━━━ Data listing ━━━
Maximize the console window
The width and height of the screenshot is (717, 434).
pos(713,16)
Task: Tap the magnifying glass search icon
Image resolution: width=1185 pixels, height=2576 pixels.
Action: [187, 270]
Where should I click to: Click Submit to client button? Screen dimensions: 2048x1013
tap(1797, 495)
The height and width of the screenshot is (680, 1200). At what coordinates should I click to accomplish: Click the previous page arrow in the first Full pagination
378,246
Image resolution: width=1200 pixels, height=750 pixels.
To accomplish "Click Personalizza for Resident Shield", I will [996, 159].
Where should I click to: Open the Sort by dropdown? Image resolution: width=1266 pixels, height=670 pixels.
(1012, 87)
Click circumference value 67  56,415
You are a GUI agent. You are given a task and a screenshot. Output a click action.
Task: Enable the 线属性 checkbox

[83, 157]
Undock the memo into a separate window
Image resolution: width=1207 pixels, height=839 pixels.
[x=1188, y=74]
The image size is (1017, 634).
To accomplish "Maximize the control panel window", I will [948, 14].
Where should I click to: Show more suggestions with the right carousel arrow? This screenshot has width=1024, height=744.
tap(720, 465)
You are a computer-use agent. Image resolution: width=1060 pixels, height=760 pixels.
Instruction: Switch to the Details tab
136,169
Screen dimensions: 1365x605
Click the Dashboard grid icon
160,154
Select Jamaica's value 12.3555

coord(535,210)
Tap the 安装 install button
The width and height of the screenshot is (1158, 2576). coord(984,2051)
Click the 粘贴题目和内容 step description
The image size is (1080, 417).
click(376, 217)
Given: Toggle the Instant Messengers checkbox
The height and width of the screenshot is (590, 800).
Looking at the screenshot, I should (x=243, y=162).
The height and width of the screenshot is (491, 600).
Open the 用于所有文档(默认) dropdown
━━━
Work item =>
From the entries above, write out only the lines starting at the line that holds "Where should I click to: Click" and ending at the line that holds "You are a GUI", keeping both and matching them exactly.

Your solution =>
Where should I click to: Click Submit to client button? Screen dimensions: 2048x1013
tap(1797, 495)
The height and width of the screenshot is (680, 1200). At what coordinates should I click to accomplish: Click the previous page arrow in the first Full pagination
378,246
Image resolution: width=1200 pixels, height=750 pixels.
To accomplish "Click Personalizza for Resident Shield", I will [996, 159].
Where should I click to: Open the Sort by dropdown? Image resolution: width=1266 pixels, height=670 pixels.
(1012, 87)
Click circumference value 67  56,415
You are a GUI agent. You are given a task and a screenshot. Output a click action.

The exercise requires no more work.